AI Article Synopsis
- Somatic sequencing of cancers has revealed important insights into tumor behavior, but many genetic findings remain unclear in their clinical relevance.
- The study presents a comprehensive NextGen sequencing method that analyzes 248 genes relevant to melanoma, tested on 31 melanoma cell lines and 18 patient tumors.
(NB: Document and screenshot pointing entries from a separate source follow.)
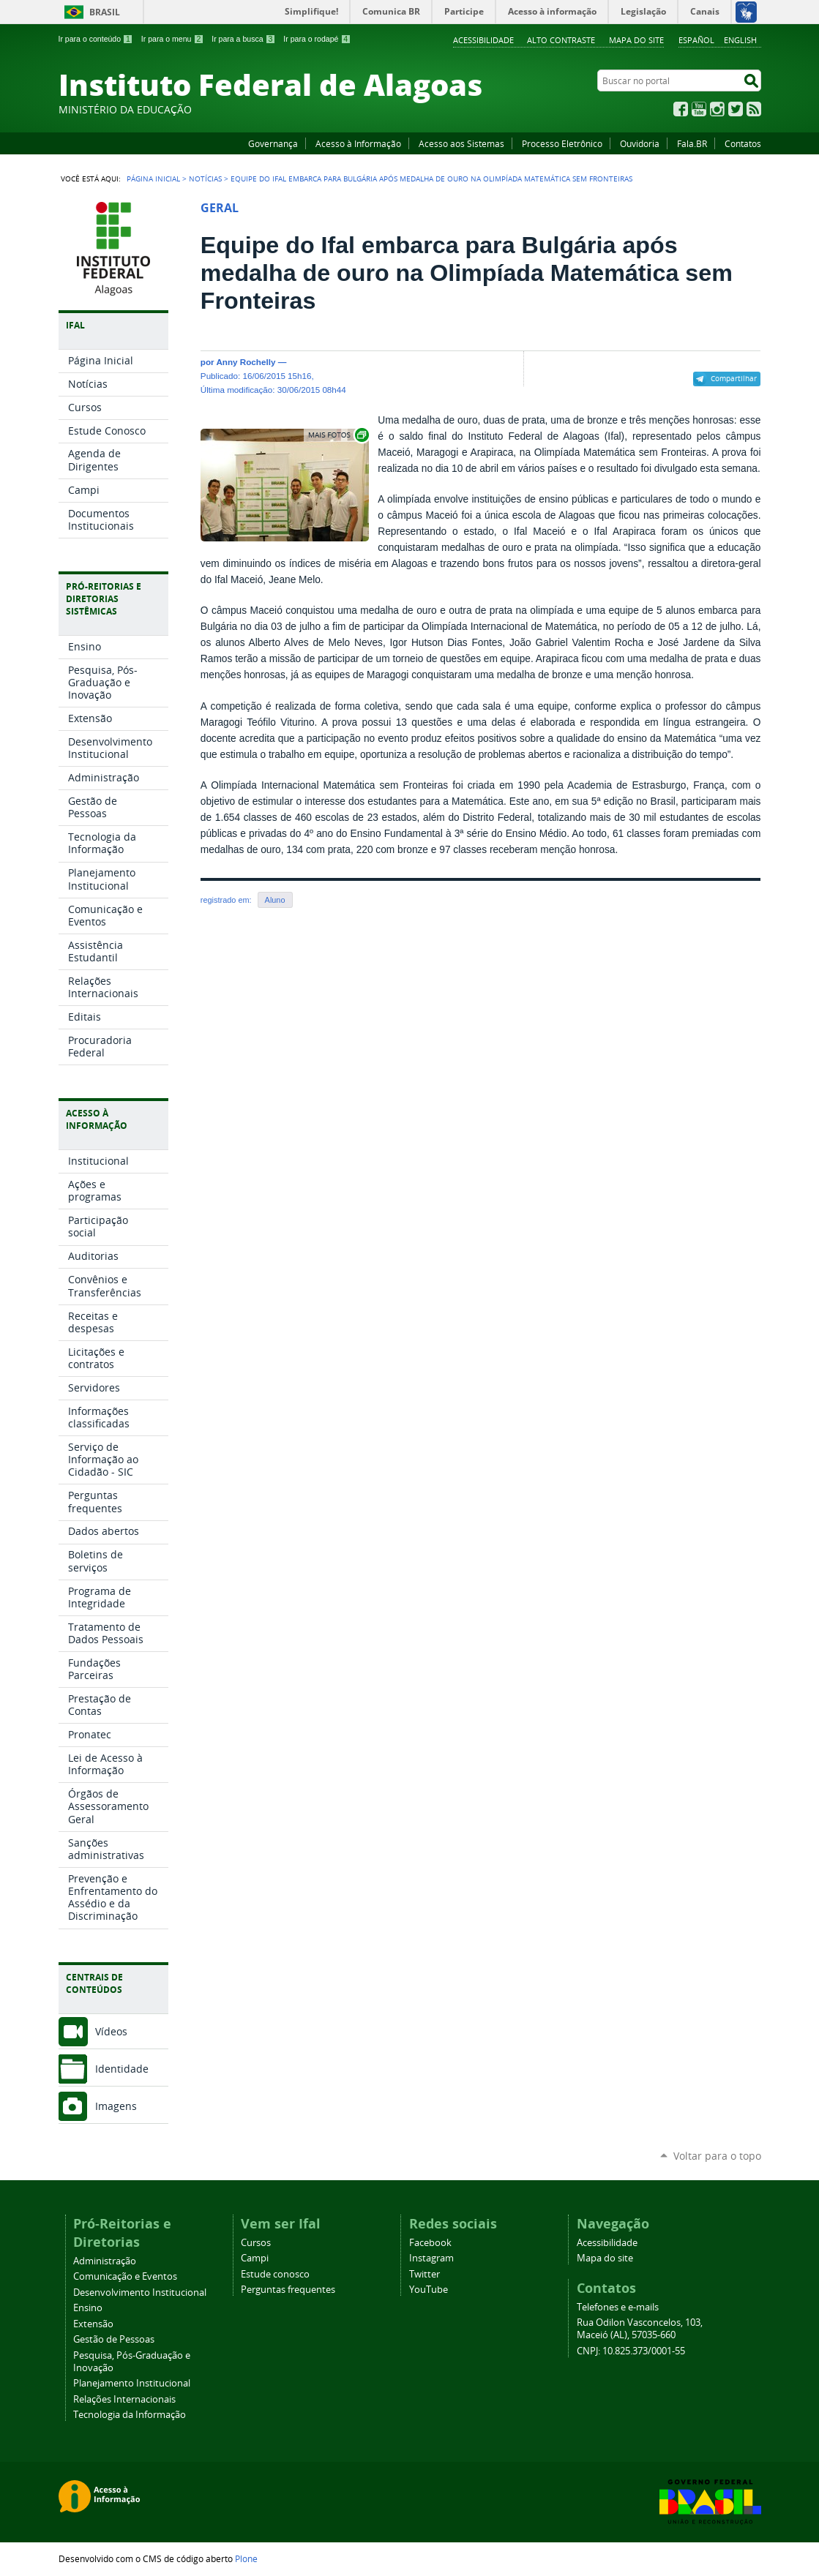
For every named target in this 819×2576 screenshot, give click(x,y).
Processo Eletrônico (562, 143)
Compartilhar (734, 378)
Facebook (680, 109)
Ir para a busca (243, 38)
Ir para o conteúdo (96, 38)
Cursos (256, 2243)
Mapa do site (636, 39)
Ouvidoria (639, 143)
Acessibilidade (483, 39)
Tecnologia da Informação (129, 2414)
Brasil (104, 12)
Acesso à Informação (358, 143)
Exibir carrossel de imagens (337, 435)
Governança (273, 143)
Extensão (93, 2324)
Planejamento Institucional (131, 2383)
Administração (104, 2261)
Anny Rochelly (245, 362)
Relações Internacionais (124, 2399)
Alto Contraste (561, 39)
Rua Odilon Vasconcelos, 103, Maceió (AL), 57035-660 (640, 2328)
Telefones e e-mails (618, 2307)
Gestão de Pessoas (113, 2339)
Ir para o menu (172, 38)
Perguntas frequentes (288, 2289)
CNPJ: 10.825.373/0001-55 (631, 2351)
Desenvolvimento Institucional (139, 2292)
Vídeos (111, 2031)
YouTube (699, 109)
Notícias (205, 178)
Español (696, 39)
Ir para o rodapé (317, 38)
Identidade (122, 2069)
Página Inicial (153, 178)
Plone (246, 2558)
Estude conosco (275, 2274)
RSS (754, 109)
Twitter (735, 109)
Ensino (87, 2308)
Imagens (116, 2106)
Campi (255, 2258)
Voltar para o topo (717, 2156)
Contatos (743, 143)
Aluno (275, 899)
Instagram (717, 109)
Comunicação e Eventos (125, 2276)
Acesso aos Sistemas (461, 143)
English (740, 39)
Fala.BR (692, 143)
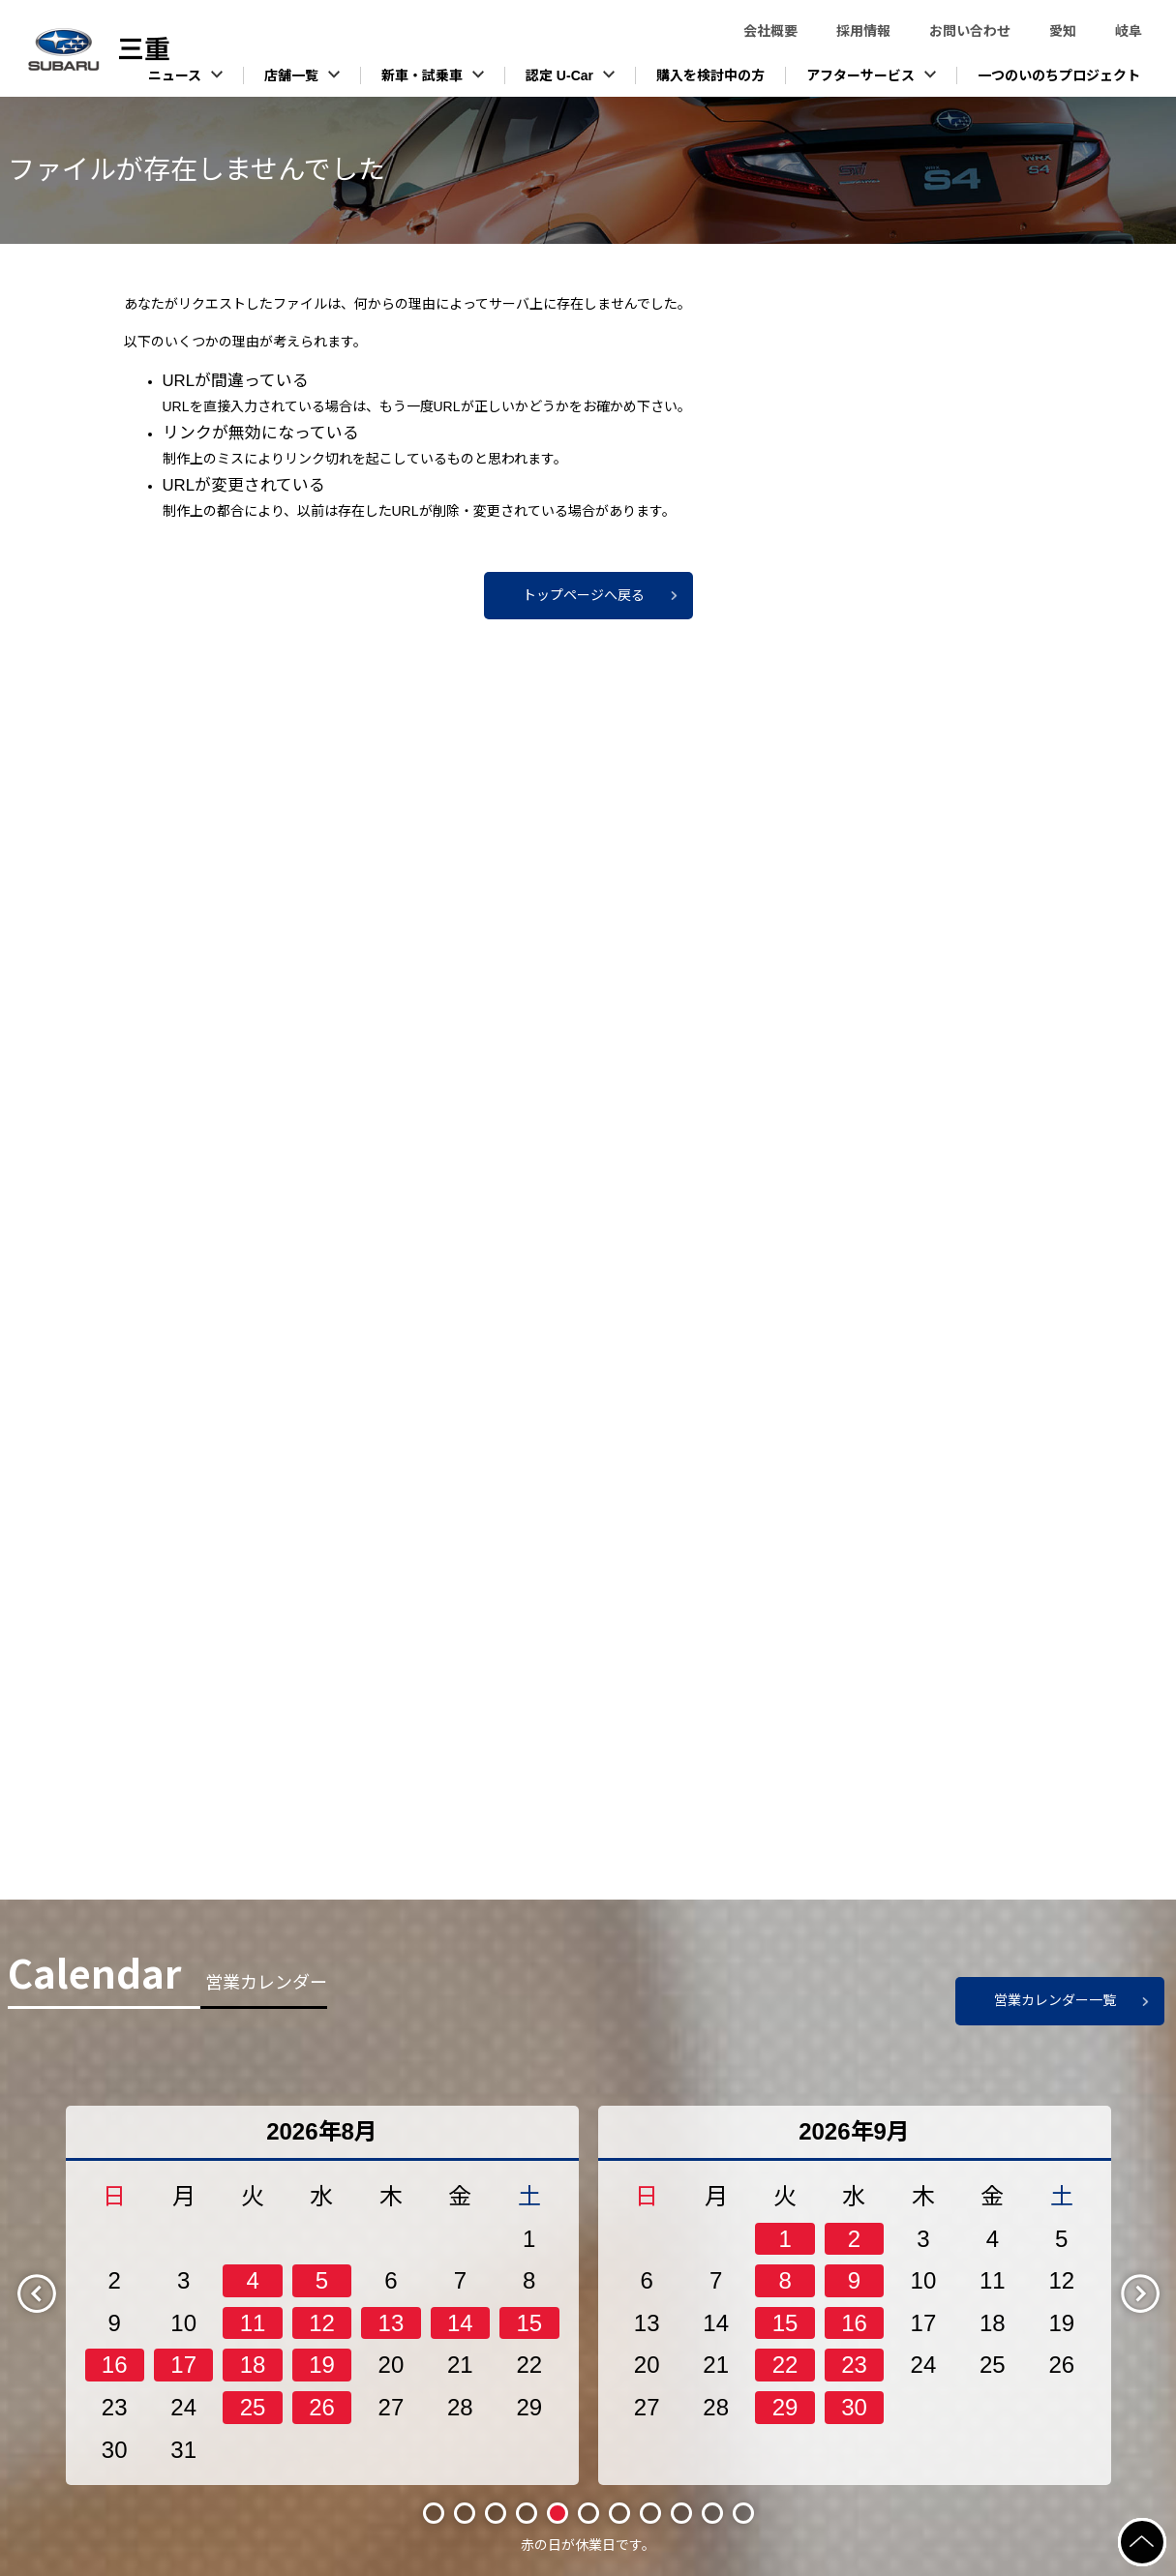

- The findings indicate that this enhanced sequencing method can detect actionable mutations and copy number changes in melanoma that are often missed by traditional sequencing methods, suggesting its potential for improving clinical outcomes in melanoma treatment.
Article Abstract
Somatic sequencing of cancers has produced new insight into tumorigenesis, tumor heterogeneity, and disease progression, but the vast majority of genetic events identified are of indeterminate clinical significance. Here, we describe a NextGen sequencing approach to fully analyzing 248 genes, including all those of known clinical significance in melanoma. This strategy features solution capture of DNA followed by multiplexed, high-throughput sequencing and was evaluated in 31 melanoma cell lines and 18 tumor tissues from patients with metastatic melanoma. Mutations in melanoma cell lines correlated with their sensitivity to corresponding small molecule inhibitors, confirming, for example, lapatinib sensitivity in ERBB4 mutant lines and identifying a novel activating mutation of BRAF. The latter event would not have been identified by clinical sequencing and was associated with responsiveness to a BRAF kinase inhibitor. This approach identified focal copy number changes of PTEN not found by standard methods, such as comparative genomic hybridization (CGH). Actionable mutations were found in 89% of the tumor tissues analyzed, 56% of which would not be identified by standard-of-care approaches. This work shows that targeted sequencing is an attractive approach for clinical use in melanoma.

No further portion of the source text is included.